PROBLEM DETAILS:
Every line from the one with "Expand the Doručení chevron arrow" to the end of the data needs to be copied exactly, and no line before it.
[GIVEN DATA Boundary: Start]
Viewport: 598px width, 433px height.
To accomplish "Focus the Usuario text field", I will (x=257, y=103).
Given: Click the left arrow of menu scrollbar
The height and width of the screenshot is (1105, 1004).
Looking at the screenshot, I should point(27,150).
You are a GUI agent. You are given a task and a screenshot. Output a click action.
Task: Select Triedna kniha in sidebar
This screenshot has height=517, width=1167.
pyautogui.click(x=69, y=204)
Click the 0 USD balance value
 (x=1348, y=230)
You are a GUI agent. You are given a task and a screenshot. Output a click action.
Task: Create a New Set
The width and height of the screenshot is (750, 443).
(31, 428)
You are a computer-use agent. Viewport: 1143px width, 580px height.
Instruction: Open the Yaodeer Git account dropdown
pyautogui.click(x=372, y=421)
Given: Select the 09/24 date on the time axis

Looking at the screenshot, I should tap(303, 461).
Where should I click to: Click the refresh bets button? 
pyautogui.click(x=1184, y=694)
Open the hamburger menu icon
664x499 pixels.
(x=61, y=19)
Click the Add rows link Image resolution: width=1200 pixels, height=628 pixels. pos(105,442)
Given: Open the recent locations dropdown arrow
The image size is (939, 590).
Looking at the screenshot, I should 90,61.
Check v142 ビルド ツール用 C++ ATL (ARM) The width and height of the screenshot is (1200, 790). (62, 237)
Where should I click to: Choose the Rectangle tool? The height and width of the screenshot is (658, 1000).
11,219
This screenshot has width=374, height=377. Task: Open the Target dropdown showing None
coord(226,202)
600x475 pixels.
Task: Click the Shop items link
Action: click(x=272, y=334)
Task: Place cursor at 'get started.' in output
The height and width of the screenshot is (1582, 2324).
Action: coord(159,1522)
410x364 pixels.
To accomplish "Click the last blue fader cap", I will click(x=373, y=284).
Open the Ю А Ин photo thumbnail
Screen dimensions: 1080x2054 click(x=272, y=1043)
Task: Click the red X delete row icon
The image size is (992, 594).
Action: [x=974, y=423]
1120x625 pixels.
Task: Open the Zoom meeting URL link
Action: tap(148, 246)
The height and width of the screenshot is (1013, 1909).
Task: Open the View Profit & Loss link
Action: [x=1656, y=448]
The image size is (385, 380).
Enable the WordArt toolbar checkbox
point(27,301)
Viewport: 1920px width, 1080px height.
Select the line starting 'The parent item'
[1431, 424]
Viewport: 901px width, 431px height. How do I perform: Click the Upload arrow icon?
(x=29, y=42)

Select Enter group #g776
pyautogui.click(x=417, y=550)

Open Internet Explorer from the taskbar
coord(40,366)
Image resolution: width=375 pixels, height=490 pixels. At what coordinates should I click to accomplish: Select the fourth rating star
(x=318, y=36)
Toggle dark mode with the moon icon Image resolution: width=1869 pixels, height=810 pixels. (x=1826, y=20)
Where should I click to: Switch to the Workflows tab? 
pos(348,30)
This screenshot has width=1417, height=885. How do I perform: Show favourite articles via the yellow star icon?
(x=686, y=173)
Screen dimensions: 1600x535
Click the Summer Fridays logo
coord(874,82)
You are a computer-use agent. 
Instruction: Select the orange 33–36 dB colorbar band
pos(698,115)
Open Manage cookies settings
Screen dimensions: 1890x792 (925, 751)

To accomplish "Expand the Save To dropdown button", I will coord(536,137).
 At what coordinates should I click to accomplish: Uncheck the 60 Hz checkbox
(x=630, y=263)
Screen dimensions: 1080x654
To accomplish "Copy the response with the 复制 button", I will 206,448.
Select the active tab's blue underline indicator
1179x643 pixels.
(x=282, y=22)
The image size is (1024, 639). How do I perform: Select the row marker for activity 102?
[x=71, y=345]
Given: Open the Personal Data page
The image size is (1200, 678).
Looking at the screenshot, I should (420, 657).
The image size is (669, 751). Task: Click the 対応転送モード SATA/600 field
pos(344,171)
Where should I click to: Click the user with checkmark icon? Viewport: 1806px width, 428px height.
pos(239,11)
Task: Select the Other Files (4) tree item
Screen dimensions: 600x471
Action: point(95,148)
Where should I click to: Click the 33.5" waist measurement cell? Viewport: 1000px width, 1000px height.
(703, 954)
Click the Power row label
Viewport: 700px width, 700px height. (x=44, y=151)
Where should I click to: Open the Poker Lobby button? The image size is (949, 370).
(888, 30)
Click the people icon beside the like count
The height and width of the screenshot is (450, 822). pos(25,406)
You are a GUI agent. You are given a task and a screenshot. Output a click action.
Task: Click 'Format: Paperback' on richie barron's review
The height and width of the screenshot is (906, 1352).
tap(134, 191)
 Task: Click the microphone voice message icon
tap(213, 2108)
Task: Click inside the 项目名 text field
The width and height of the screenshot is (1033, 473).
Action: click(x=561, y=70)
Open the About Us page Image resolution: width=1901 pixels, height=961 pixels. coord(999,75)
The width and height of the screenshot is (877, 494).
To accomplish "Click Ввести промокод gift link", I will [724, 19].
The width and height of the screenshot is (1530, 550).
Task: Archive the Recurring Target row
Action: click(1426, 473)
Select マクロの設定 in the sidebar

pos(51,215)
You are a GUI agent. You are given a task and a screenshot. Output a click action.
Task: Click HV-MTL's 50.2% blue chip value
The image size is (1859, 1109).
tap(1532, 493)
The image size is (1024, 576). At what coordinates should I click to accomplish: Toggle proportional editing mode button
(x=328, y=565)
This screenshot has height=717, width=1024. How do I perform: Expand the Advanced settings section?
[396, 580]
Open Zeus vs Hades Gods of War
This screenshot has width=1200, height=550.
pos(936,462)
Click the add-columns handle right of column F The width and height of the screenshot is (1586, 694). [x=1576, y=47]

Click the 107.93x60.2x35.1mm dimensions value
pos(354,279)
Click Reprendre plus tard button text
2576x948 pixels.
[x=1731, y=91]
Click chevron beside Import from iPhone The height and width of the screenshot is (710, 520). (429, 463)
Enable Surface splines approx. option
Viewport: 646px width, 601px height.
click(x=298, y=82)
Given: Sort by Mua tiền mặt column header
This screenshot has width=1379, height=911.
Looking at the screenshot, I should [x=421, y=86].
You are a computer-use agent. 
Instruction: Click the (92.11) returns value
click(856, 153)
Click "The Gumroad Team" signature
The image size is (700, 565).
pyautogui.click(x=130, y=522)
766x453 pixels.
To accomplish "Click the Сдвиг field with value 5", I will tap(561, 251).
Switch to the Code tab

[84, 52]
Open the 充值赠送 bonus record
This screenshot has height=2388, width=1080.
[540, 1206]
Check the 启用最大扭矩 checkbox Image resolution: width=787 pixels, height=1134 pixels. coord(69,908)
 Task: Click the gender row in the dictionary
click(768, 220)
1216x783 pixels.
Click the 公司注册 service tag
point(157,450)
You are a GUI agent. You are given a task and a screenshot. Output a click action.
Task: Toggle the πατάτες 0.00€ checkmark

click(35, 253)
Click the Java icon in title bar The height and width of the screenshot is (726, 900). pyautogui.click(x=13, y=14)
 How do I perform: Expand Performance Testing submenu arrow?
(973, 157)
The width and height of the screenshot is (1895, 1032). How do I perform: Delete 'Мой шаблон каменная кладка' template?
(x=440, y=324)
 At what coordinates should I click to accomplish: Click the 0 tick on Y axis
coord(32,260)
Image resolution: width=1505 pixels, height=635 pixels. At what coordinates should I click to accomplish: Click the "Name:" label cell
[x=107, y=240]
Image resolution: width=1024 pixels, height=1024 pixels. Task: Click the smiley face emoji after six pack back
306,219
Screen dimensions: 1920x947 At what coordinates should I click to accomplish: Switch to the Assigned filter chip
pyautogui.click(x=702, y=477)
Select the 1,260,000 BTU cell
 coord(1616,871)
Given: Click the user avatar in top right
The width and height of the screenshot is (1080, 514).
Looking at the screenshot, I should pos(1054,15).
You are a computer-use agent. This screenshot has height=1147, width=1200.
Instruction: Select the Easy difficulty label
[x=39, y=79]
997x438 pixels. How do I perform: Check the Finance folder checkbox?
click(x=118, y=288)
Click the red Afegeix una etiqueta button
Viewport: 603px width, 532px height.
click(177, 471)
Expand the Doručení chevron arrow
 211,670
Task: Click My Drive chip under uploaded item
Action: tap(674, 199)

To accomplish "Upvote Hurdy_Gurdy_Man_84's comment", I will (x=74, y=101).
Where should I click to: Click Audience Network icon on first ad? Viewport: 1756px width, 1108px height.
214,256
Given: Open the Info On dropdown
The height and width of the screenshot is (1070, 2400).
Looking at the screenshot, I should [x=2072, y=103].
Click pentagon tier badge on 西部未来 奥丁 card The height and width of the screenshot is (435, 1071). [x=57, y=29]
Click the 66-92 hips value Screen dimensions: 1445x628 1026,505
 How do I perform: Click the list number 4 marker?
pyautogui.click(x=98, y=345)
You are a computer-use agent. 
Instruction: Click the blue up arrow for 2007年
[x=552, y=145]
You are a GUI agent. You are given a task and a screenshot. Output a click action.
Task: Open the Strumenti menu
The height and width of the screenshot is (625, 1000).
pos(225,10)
[GIVEN DATA Boundary: End]
ANSWER BOX:
Expand the Doručení chevron arrow
 211,670
Task: Click My Drive chip under uploaded item
Action: tap(674, 199)

To accomplish "Upvote Hurdy_Gurdy_Man_84's comment", I will (x=74, y=101).
Where should I click to: Click Audience Network icon on first ad? Viewport: 1756px width, 1108px height.
214,256
Given: Open the Info On dropdown
The height and width of the screenshot is (1070, 2400).
Looking at the screenshot, I should [x=2072, y=103].
Click pentagon tier badge on 西部未来 奥丁 card The height and width of the screenshot is (435, 1071). [x=57, y=29]
Click the 66-92 hips value Screen dimensions: 1445x628 1026,505
 How do I perform: Click the list number 4 marker?
pyautogui.click(x=98, y=345)
You are a computer-use agent. 
Instruction: Click the blue up arrow for 2007年
[x=552, y=145]
You are a GUI agent. You are given a task and a screenshot. Output a click action.
Task: Open the Strumenti menu
The height and width of the screenshot is (625, 1000).
pos(225,10)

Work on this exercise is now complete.